[clug] Why isn't Java popular on the Linux Desktop? [SEC=PERSONAL]

Daniel Pittman daniel at rimspace.net
Mon Jul 13 19:43:05 MDT 2009

Sam Couter <sam at couter.id.au> writes:
> Martijn van Oosterhout <kleptog at svana.org> wrote:
>> But it makes it useless for interactive programs, since you have to
>> determine at startup how much memory you think you'll need during the
>> entire duration of the program. I understand the pressure argument, but
>> surely if the GC sees that 90% of allocated memory is really in use, it
>> could think to just allocate more from the OS...
> Yes, it's a pain. But how is the VM supposed to know what memory is really
> in use unless it runs the GC? You've just designed a VM that will use *all*
> your available memory before getting aggressive with the GC.

You are aware, Sam, that there are a whole slew of systems that use garbage
collection, and which /don't/ require this same preallocation, right?

> Aggressive GC is costly and there's no way to know ahead of time if it will
> pay off, so it's only done when necessary, ie, when memory is scarce.

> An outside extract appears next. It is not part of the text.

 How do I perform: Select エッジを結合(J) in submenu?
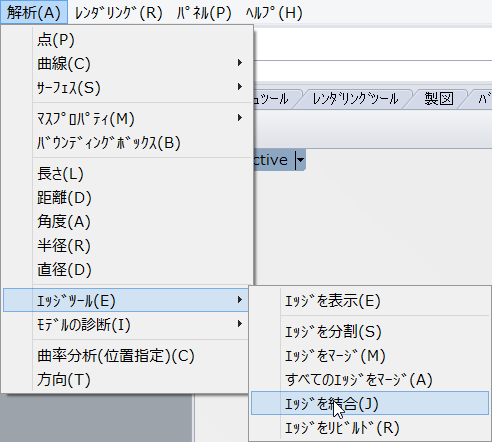coord(370,403)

Lisp was generally running the generational garbage collector based on memory
allocations some thirty years ago, giving good, solid results without having
to either preallocate the heap, or run into memory pressure first.

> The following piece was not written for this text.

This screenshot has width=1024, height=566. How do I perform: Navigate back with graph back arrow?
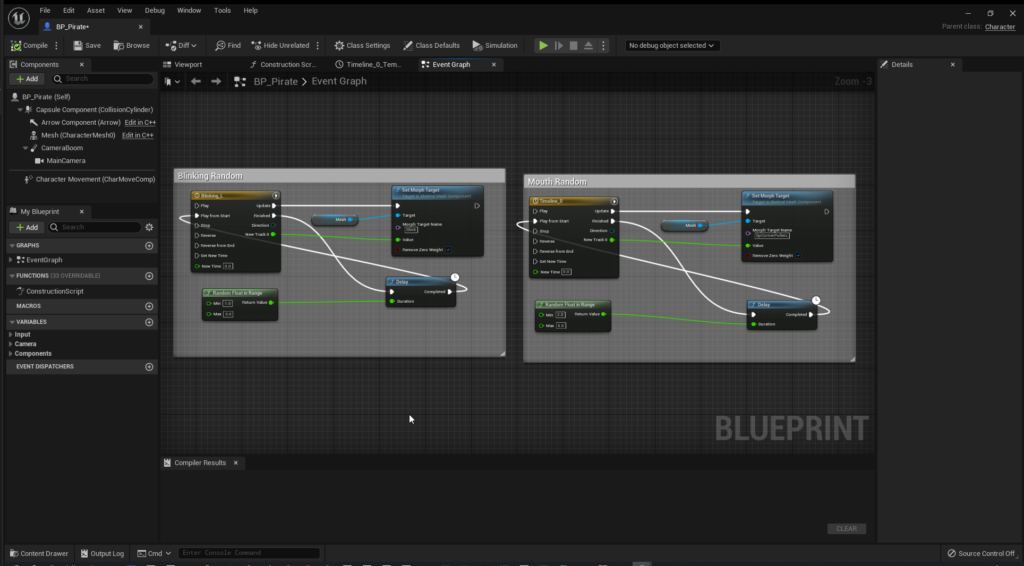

This is a well solved problem, and a sensibly designed GC process can protect
both performance and memory *without* having to go to extremes.  A threaded or
real-time GC implementation can do better than that, often.

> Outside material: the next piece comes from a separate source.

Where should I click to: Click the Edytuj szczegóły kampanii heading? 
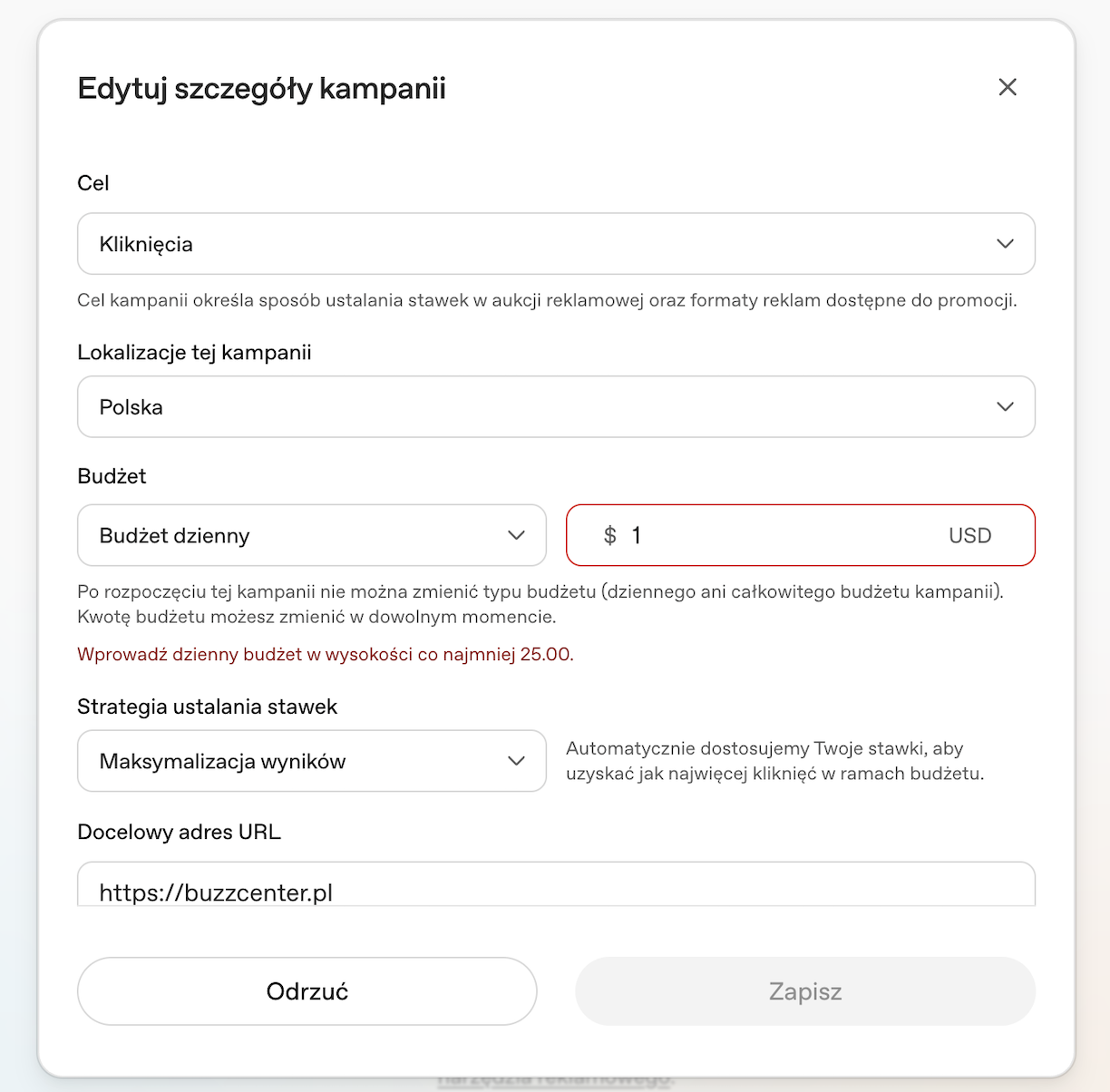(261, 89)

> The limits on memory usage keep Java applications from getting out of
> control.

This can be a benefit, yes.

>> Put it another way: I can't think of another programming language that
>> requires you to specify at program startup how much memory you want to
>> use.
> Nitpick: It's the VM implementation, not the language.
> I can't think of another VM that does lazy GC like Java does.

You have to be kidding, right?  Leaving aside the plethora of commercial
Common Lisp implementations, the .NET CLR implementation from Microsoft, and a
bunch of other generational garbage collectors for languages including C/C++
exist in various stages of completion.

Heck, this has been a topic of academic study for an awfully long time.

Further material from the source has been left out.